→ **What is being asked**
Wherever a line in the records below contains "computer", copy that line.

================

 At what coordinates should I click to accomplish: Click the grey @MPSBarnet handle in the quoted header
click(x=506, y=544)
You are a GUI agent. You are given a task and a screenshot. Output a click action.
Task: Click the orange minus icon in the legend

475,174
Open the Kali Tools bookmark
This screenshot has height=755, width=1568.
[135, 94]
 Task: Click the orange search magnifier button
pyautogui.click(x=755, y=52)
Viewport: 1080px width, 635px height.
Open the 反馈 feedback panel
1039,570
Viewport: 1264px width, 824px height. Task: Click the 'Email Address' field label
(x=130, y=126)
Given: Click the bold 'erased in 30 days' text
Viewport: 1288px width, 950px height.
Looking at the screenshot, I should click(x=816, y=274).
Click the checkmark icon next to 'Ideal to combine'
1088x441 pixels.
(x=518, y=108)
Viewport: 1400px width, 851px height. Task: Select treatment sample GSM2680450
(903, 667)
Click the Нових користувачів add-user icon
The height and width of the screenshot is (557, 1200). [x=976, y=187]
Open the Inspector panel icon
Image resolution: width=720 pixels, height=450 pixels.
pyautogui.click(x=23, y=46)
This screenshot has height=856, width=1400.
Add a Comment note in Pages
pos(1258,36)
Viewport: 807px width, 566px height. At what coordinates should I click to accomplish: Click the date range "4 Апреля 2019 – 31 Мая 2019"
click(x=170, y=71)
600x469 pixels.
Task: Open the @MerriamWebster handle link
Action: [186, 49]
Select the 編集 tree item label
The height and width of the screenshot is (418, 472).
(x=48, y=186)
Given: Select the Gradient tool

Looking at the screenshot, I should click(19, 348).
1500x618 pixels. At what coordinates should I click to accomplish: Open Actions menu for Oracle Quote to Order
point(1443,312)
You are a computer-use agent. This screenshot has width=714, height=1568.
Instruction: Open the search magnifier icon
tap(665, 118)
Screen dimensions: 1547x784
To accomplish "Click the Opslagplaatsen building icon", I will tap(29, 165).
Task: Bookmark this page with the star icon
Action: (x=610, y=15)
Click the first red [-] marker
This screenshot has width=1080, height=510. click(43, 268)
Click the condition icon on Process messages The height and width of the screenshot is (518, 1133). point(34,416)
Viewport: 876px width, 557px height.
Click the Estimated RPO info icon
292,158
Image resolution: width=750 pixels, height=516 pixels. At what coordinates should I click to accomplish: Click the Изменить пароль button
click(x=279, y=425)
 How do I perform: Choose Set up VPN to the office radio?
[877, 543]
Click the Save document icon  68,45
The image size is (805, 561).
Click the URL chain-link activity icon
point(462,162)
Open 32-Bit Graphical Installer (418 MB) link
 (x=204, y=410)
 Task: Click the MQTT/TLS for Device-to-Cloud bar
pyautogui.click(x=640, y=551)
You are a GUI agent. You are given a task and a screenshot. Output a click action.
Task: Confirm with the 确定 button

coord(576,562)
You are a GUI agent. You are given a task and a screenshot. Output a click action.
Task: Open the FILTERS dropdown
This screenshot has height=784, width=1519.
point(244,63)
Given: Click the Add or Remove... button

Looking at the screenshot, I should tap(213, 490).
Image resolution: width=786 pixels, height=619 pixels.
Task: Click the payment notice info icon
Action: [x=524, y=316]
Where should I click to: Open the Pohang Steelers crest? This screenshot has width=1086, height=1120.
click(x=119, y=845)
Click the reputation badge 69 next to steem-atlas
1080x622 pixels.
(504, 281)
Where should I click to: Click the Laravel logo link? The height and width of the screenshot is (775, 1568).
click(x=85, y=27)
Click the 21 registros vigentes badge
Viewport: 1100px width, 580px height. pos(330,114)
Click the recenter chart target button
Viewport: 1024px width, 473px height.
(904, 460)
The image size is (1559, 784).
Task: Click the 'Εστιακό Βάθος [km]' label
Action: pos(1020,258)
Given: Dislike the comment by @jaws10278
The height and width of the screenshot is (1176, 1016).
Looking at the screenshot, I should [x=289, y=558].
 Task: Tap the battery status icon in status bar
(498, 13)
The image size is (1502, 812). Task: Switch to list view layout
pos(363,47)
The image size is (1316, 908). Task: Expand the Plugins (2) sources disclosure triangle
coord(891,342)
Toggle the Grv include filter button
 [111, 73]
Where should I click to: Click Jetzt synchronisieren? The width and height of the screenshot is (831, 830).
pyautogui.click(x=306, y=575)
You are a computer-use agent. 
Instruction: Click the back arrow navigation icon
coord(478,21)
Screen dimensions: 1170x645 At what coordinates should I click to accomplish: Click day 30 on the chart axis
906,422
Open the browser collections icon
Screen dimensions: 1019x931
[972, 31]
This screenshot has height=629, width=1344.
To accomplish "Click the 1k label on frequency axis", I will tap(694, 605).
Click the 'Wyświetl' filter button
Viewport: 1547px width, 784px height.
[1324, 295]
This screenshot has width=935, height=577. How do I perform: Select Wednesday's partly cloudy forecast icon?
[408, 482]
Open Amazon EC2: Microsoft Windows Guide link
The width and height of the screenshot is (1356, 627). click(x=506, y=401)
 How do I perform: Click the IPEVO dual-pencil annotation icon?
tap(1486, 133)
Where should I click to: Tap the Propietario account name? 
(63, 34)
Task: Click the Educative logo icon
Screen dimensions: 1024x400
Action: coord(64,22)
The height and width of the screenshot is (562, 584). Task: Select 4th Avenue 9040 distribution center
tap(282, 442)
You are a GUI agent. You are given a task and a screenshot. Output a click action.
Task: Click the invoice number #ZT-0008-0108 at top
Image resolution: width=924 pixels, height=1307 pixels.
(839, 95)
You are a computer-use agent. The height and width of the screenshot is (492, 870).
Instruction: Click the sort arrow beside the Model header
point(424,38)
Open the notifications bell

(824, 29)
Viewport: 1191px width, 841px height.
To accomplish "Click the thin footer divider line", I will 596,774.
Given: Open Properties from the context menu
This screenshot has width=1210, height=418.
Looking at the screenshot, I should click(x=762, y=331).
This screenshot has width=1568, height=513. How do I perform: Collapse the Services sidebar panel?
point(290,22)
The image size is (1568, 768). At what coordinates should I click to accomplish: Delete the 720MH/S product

================

→ **Solution for this exercise**
You are a computer-use agent. This screenshot has width=714, height=1568.
You are a computer-use agent. 
You are a computer-use agent. The height and width of the screenshot is (492, 870).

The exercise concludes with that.